Frederick’s parents were John Hartley and Elizabeth Smith who married on 17 October 1872 in Penetanguishene, Ontario and who were to farm in the Midland/Honey Harbour area for a number of years before moving to the Whitemouth, Manitoba area to farm around 1899. Frederick was their youngest child, having older siblings William, Thomas, Alice, Ethel, Maude, Neil, Gertrude, Muriel, and Douglas. Sadly his mother Elizabeth and brother Neil both died in 1906 in Whitemouth. By the 1911 census John had taken up farming south of the Battlefords in Saskatchewan. It appears that Fred was living in the Regina area and working as a hired hand at the time of the census.
By the time Frederick enlisted in Kenora he was married (Rosina) and had a small son named Gerald. However he gave his next of kin as his father John in North Battleford. While training in Port Arthur, Frederick was hospitalized with bronchitis in December 1916 and then again in January of 1917. In March he was further hospitalized for two weeks with a case of measles. As a Private with the 141st Battalion he embarked from Halifax aboard the Olympic in late April of 1917.
Once in England Frederick was transferred to the 18th Reserve Battalion and then on to the 44th Battalion in June, joining the unit in the field on 2 September after spending time with the 4th Entrenching Battalion. Just a short time later, in late October, Frederick was reported as dangerously ill due to shell gas poisoning. The battalion had been in the front line trenches east of Ypres near Decline Copse. On the 31st Frederick was admitted to the No 13 Canadian Field Ambulance and then on to the No 17 Casualty Clearing Station on 2 November.

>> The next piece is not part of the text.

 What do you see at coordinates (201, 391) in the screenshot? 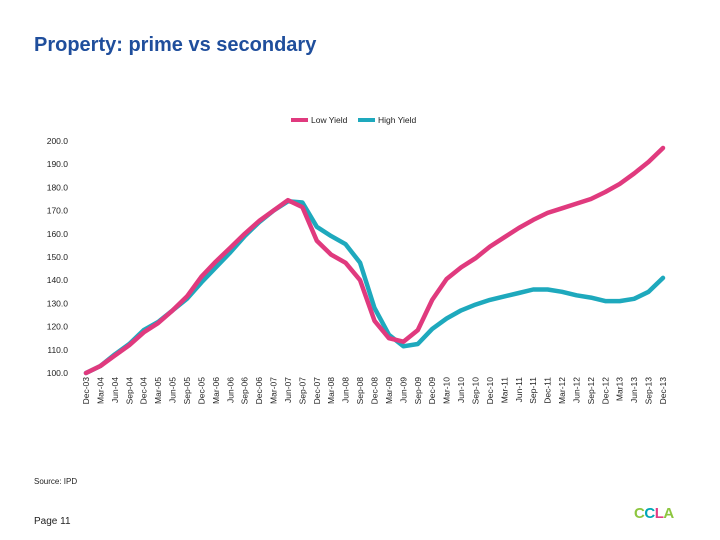
I see `x-tick-label: Dec-05` at bounding box center [201, 391].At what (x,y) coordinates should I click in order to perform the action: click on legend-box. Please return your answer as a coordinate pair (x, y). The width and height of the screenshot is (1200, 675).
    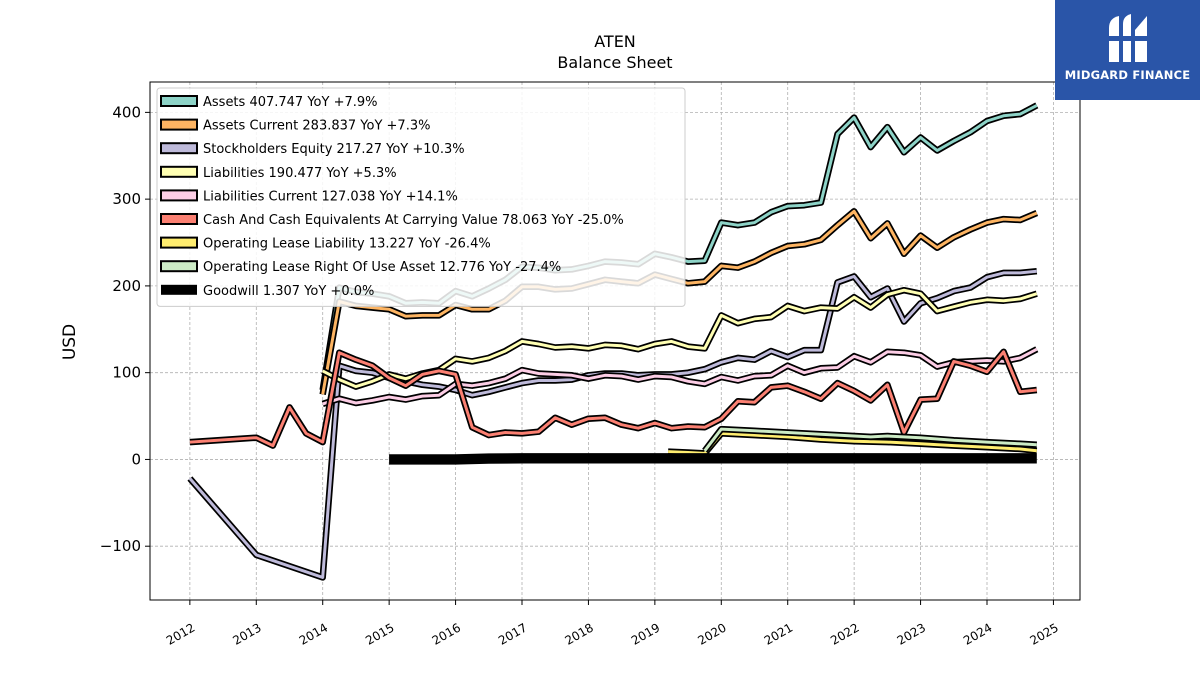
    Looking at the image, I should click on (421, 197).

By 6 November he had been transferred to the No 53 General Hospital in Boulogne, released to the No 1 Convalescent Depot on the 19th and discharged to Base Details on the 22nd. In mid December Frederick rejoined the battalion in the field. A Kenora Miner and News article of 10 November 1917 reported Frederick as dangerously ill due to gassing while a Winnipeg Free Press article of 21 November mistakenly reported his death due to gas poisoning, leaving behind a wife and small son in Maymont, Saskatchewan.

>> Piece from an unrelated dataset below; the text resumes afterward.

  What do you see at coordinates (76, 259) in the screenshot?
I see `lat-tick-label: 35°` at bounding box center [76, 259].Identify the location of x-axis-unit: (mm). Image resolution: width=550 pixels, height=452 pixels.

In mid March of 1918 Frederick was granted a fourteen day leave to Paris and upon his return he was to spend time in field ambulances and hospitals with stomatitis, balanitis, and scabies. He was granted a second leave in early December, fourteen days to the UK. By late January 1919 he was out of service and was back in England by the end of March. Frederick embarked from Southampton on 2 July and was discharged from service in Halifax on 17 July.
Not a lot is known about Frederick’s life after the war. He was found farming in the Douglas/Redberry Lake area in the district of North Battlefield in Saskatchewan for the 1921 census with son Raymond having joined the family. A notation in his service record placed him in North Battlefield in 1926 and a second notation recorded his death as 28 April 1953. Further details of his life are unknown.